WILLOW AND BARK

by Sally Sandler 

Somedays I Am That Cypress                                                                                

The past has all blown east.
The Monterey cypress felt it leave
in the teeth of a Pacific sea squall.
Ever since, the cypress has leaned east
toward the past with
outstretched arms.

Somedays I am that cypress. 
Wind buffeted, whale boned,
sway backed and salt bleached.
I was thrust off-center in my
cambium, and over time my
heartwood scorched.

And like the cypress I cantilever
east, in search of lost days.
I reach with every limb for 
something blown away. 

Because the past is familiar 
landscape, softened by the 
fog of memory.
Somewhere in the past is the sum
of what I’ve already weathered. 
Somewhere east is a time
when I already survived 
the gale.

If I could find it, I’d exhume the past 
and lie beside it in the rain.

Willow and Bark                                                                              

Her name is June, though she’s willow
as spring. I am coast live oak in the fall.

She is a dimple in milk-glass skin. I am
skin corrugated like bark.

We sail a butterfly kite at the beach; when
she cartwheels, her hair anoints the sand.
I pace myself and search for its offerings—
bi-valve shells with both halves attached.

She discovered the supple arch in her
back and admires it with her hands on her
hips. I’ve made peace with the veins on my
hands—maps of the cyan hills I’ve climbed.

We both double over at silly jokes, until
she stops, “Grandma—seriously?!”
and I try to hide that I question my mind
often, and maybe too seriously.

At the zoo she gambols, a capuchin
monkey, swinging on every railing she finds.
I see myself in the melancholy eyes of 
an elder orangutan.

Her heart is a lily ready to bloom. Mine is
a garden of children and dogs, family and
friends, some in the ground.

Innocence and White Windowsills                                                                         

It’s sold now, the house on a distant hill,
and the gulls are but echoes in my ears,
the cistern of the harbor tipped and spilled,
the limestone cliffs sundered by the years.

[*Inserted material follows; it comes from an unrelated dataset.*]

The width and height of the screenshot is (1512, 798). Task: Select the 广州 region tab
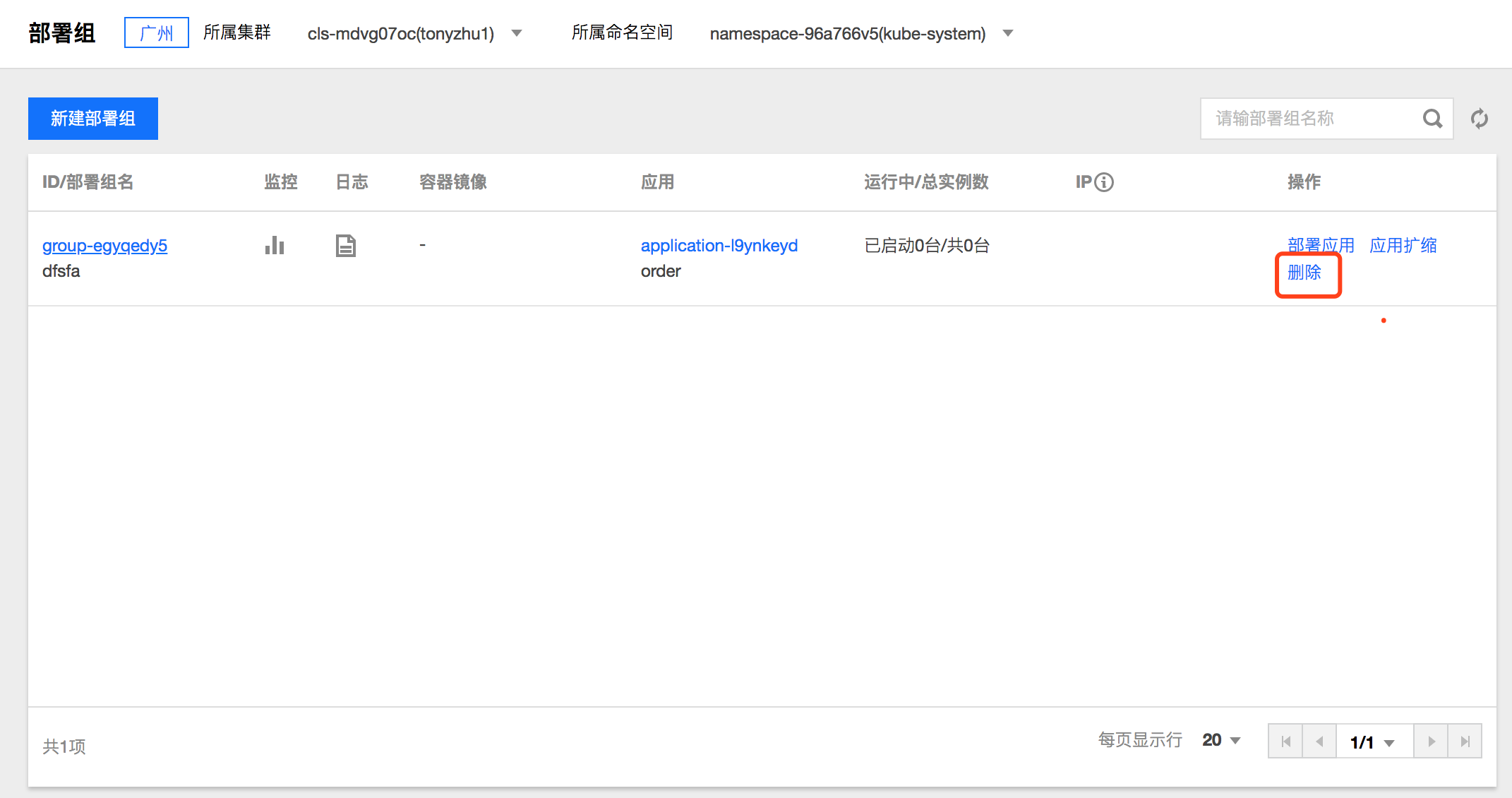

I think about its white windowsills, the
horizon edged in clean enamel paint—
each a testament to Yankee will,
invoking the white of patron saints,

and wholesome as a cool glass of milk.
The world outside bound by perfect framing—
so pristine, you could eat upon those sills—
and calm as a Grandma Moses painting.

That part of my past is excavated,
those years a window that was shattered.
Yet I wonder, will the owners paint it?
They couldn’t understand how much it mattered,

the perfect white windowsills that framed
a life we hoped immune to the fates.
Sills keep out the tempests, the untamed—
I guess they somehow entered through the gate.

I’ll no more breakfast in that simple home
or hear my father’s slippers on the floor.
I’ll worry that I’ve no sills of my own
when hurricanes are beating at my door.

To a Tiny Miracle, Found                                                                                       

The garden was leviathan no doubt
when seen through your baby lizard eyes, 
with leaves the length of galleons afloat 
in the jacuzzi, a sea by its size.

You chose to take sudden soundless flight
into the humid draw of depths too deep,
all one-plus inches of you took to night
and silent as a mote, slipped into sleep.

With giant hands I lift your minute self—
a wisp of life no bigger than a pin—
and place your question mark upon the shelf,
twenty padded toes—and I imagine

the rhythm of the ancient earth that beat
within, feet designed with bones fine as lace,
the barest threads of being so complete.
Your limpid eyes and small believing face

are yogi calm, content with where you fit.
You were perfect beyond imagination—
now heart and lungs and tiny closed-up lips
are sealed to guard the secrets of creation.

Disappearing Paths                                                                                                  

Some people might describe this yard as plain:
the locust trees and rosemary, all green

mother ferns and privet shrubs that grow
around the stump where children played; some gnomes

my son gave to me, he thought a joke—
like volunteer plants that want to poke

through disappearing paths— (though most I wanted.)
There used to be flower beds I flaunted

like brightly colored scarves I sometimes wear
with heels and earrings to the theater.

But now that’s gone, and in the shade I sit
and sometimes just let idle thoughts drift

like dust motes that dwindle in the air
and aimlessly pollinate my hair.

About the Author:

At once transcendent and accessible, Sally Sandler’s writing gives voice to her generation of Baby Boomers. She illuminates their shared concerns over the passage of time and fading idealism, the loss of parents and loved ones, and the loss of the environment, while maintaining hope for wisdom yet to come. In addition to Adelaide, she has been published in  “Acumen: A Literary Journal, “Fine Lines,” “The Moon Magazine,” “Mused: the BellaOnline Literary Review,” “The Literary Nest,” “The Society of Classical Poets Journal,” and “Westward Quarterly.” She is also the author of five books. Sandler is a graduate of the University of Michigan and lives with her husband and dog, close to children and grandchildren in San Diego, California.